İttihat ve Terakki bu projelerini yaşama geçirmek için elverişli bir zaman bekliyordu. 1912 Balkan Savaşı’nın yenilgiyle sonuçlanmasını İttihatçılar, bu elverişli zamanın geldiği şeklinde değerlendirdiler. Karadeniz havalisindeki Rumların, Pontusların, Kapadokya’daki, Ege’deki Rumların sürgünü başladı. Sürgün edilen Rumların, Pontusların taşınmaz mallarına mülklerine, zenginliklerine el konuluyordu. Balkan yenilgisinden sonra, Balkanlardan İstanbul’a doğru göçler başladı. Bu göçmen Türklere, Rumlardan, Pontuslardan, Ermenilerden kalan taşınmaz mallar veriliyordu. Bu mallar, göçmen Türklere, Rumlara, Ermenilere, Pontuslara yapacakları tacizler, ve onları yerlerinden yurtlarından etmeler karşılığında veriliyordu… Birinci Dünya Savaşı sürecinde bu uygulama daha da yoğunlaştırıldı. Birinci Dünya Savaşı sürecinde bir buçuk milyona yakın Ermeni tehcirle soykırıma uğratıldı. Süryanilere, Êzidi Kürtlere de benzer politikalar uygulandı.

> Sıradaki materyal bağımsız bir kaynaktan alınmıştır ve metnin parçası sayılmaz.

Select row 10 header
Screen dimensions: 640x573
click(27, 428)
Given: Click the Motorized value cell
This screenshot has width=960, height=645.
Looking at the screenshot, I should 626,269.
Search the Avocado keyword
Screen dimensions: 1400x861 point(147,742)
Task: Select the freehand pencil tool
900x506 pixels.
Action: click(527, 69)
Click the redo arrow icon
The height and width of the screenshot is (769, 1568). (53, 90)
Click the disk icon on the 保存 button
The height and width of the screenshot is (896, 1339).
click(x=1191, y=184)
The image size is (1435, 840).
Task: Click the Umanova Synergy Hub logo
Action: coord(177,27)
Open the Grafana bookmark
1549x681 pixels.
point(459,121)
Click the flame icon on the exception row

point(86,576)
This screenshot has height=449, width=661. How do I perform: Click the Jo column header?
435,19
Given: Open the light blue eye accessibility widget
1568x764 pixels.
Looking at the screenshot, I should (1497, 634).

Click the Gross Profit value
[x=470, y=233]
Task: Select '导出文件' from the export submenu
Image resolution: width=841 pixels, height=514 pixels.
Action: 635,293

Osmanlı yönetimi, İttihat ve Terakki, Rum, Pontus, Ermeni sorunlarını savaş döneminde kendi anlayışları doğrultusunda çözümledi. Kürtlerin Türklüğe, Alevilerin Müslümanlığa asimile edilmesi de bu dönemde başladı. Ama Rum Ermeni sorunlarının çözümlenmesi sırasında Kürtlerin ve Alevilerin yardımına da ihtiyaç duyulduğundan bu sorunların köklü çözümü daha sonraki bir döneme ertelendi.

1919-1922 yılları arasındaki Türk Milli Mücadelesi döneminde Mustafa Kemal, Kazım Karabekir gibi liderler Kürtleri Kuvayı Milliye’ye katmak için “Kürdistan Ermenistan olacak” anlayışını çok dile getirdiler. “Mücadelenin başarıya ulaşmasından sonra Kürtlere milli hakları da verilecek”, “ama Kürtler bu mücadeleye katılmazsa Düveli Muazzama Kürdistan’ı Ermenistan yapacak…” Erzurum Kongresi ve Sivas Kongresi dönemlerinde Kürtlere karşı bu anlayış aktif bir şekilde dile getirildi. Ekim 1919’da Osmanlı hükümeti ile Kuvayı Milliye arasında yapılan Amasya protokollerinin ikincisinde bu çok açık bir şekilde dile getirildi. Mustafa Kemal’in Aralık 1919’da Sivas’tan Ankara’ya gelirken Nevşehir’deki Hacı Bektaş Veli Dergahı’na uğraması da aynı amaca hizmet ediyordu. Mustafa Kemal’in burada Cermallettin Çelebi efendiyle ve Niyazi Salih Baba’yla görüşmesi o zaman Aleviler arasında dikkatle, ilgiyle izleniyordu.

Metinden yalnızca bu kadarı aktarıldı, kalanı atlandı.